Rich Mullins, a famous Christian musician, said, “People don’t read the Bible to know stuff; they read it to know God.” So I wondered what I was doing. I did start off to know God. I got a Bible College education because I wanted to know God. However, something happened. Something changed. There was a slow fade into knowledge about rather than a knowledge of. So I began reading John 5 specifically asking, “How does this apply to me?” something I rarely do. Usually I begin with the exegetical process of observation and interpretation rarely having time for the application much less correlation (if this means nothing just keep going).

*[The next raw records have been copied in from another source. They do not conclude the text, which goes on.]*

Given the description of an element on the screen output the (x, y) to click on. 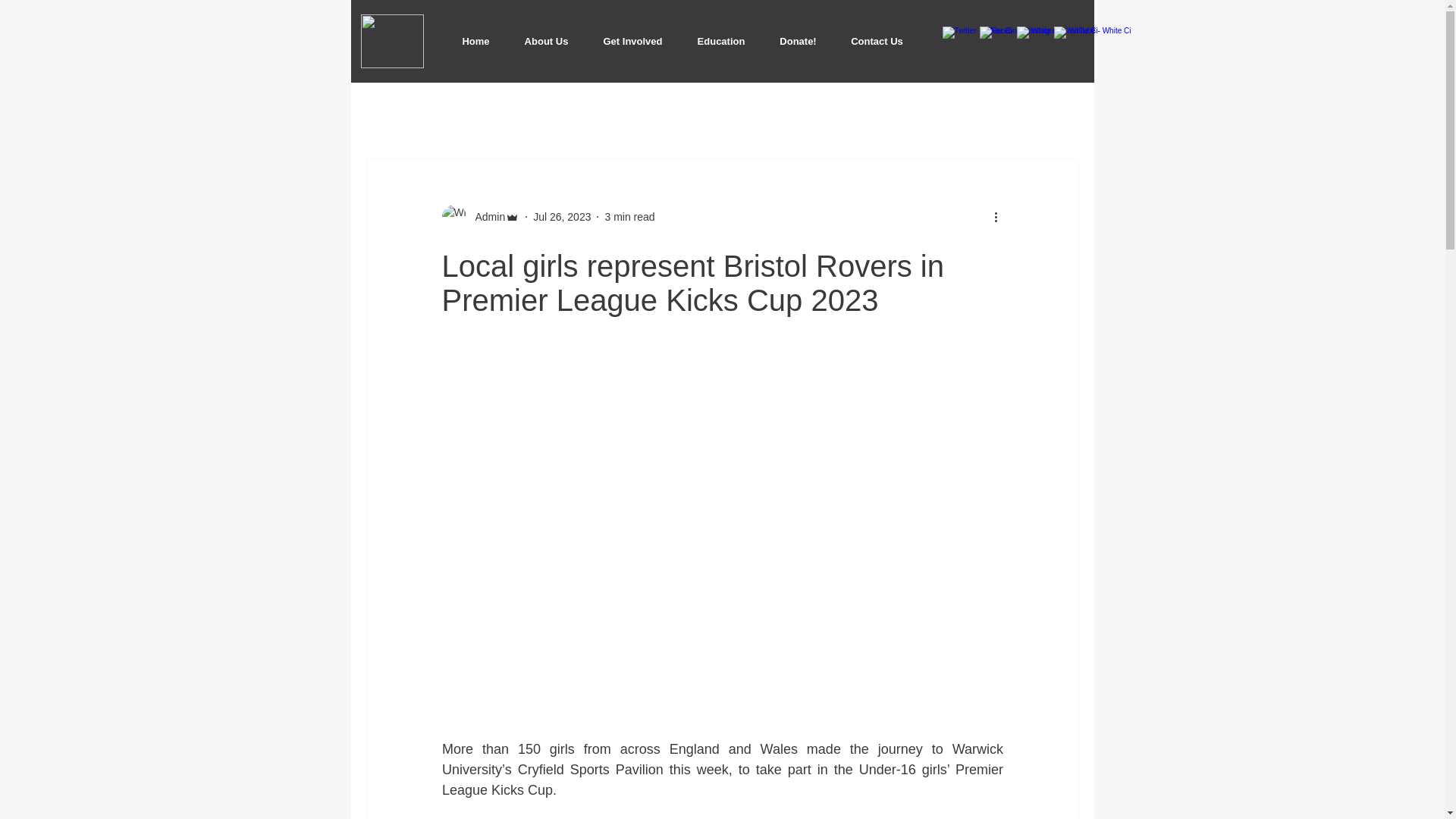
Get Involved (632, 41)
Admin (485, 217)
Home (475, 41)
Jul 26, 2023 (561, 216)
Contact Us (877, 41)
3 min read (628, 216)
Donate! (798, 41)
About Us (545, 41)
Education (720, 41)
Given the description of an element on the screen output the (x, y) to click on. 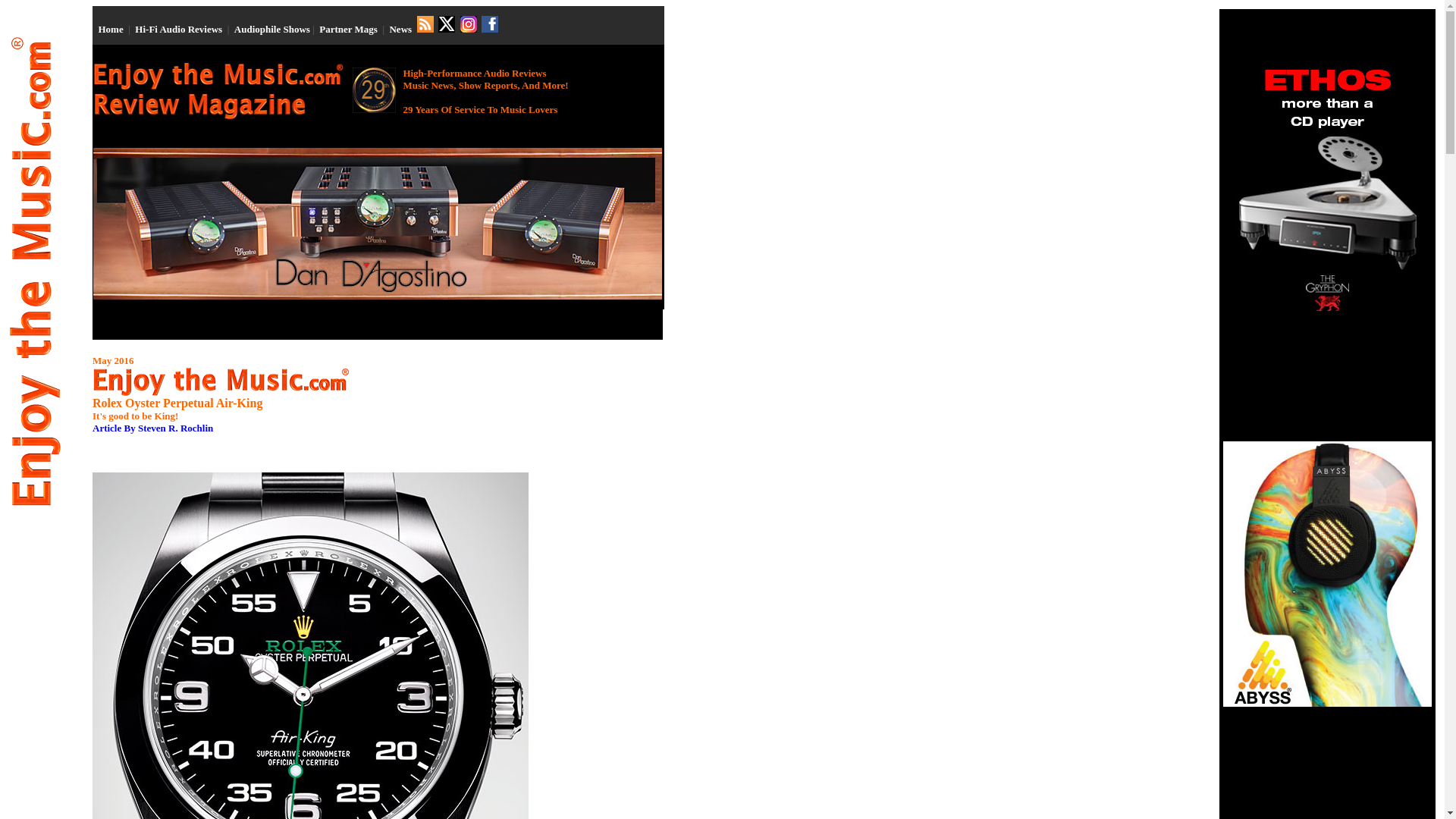
Article By Steven R. Rochlin (152, 428)
Hi-Fi Audio Reviews (178, 29)
Home (111, 29)
Audiophile Shows (272, 29)
News (400, 29)
Partner Mags (347, 29)
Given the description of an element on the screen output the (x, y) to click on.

So in John 5, Jesus approaches Bethesda, where there are many sick people, who sit there doing the same thing again and again watching the pools hoping that one day it would change them. But there was nothing. So Jesus speaks to a man who had been ill for 38 years. How long have I been in my condition and bondage to pornography? I’ve been stuck for about 17 years. It’s deep. It’s wide. It’s ugly. Then Jesus asked a pointed question: “Do you wish to get well?” Do I? Do I really wish to get well? Do I desire in the depths of my heart to be free from my porn addiction? Where does my heart lay? How would I respond to this question? How DO I respond to this question? Even trembling, weary, utterly sad, guilt-ridden, I do.
The man replies with an answer that he does but he needs help because others beat him to the punch. So Jesus replied, “Get up, pick up your mate and walk.” There’s the command. Does the man feel better? Does he feel different? Does he know something is different? Does he peer into the eyes of Jesus with doubt, confusion, or glee? Verse 9 then says, “Immediately!” Immediately. Can I be healed immediately? Or is it just a process? Does this text promise me immediate healing? I’d be lying if I said it did. I does not. Nor does the text say that he healed everyone there (but then again it doesn’t say he didn’t for John later writes that he couldn’t write about everything that happened which suggests that he could have, and possibly did). Verse 9 continues, “the man became well, and picked up his palley and began to walk.” It was a fact that Jesus healed the man apart from the man’s faith. We, through faith, have been set free from our bondage to pornography, but do we want to be healed? While the passage’s main thrust is Jesus’ ministry of healing, the question that is posed to us all is: “Do you wish to get well?” Do I? Do you?
There are three basic responses to this. First, one can say “Yes.” Second, one can say, “No.” And finaly one can ignore the question or say, “I don’t know.” This last response which has been mine for some time is the most dangerous with its passivity. We can easily rationale that we did not answe, “No.” But in failing to say, “Yes,” we say, “No.” So what will your answer be? What is mine? I say YES! ten times over again. Lord, will you heal me?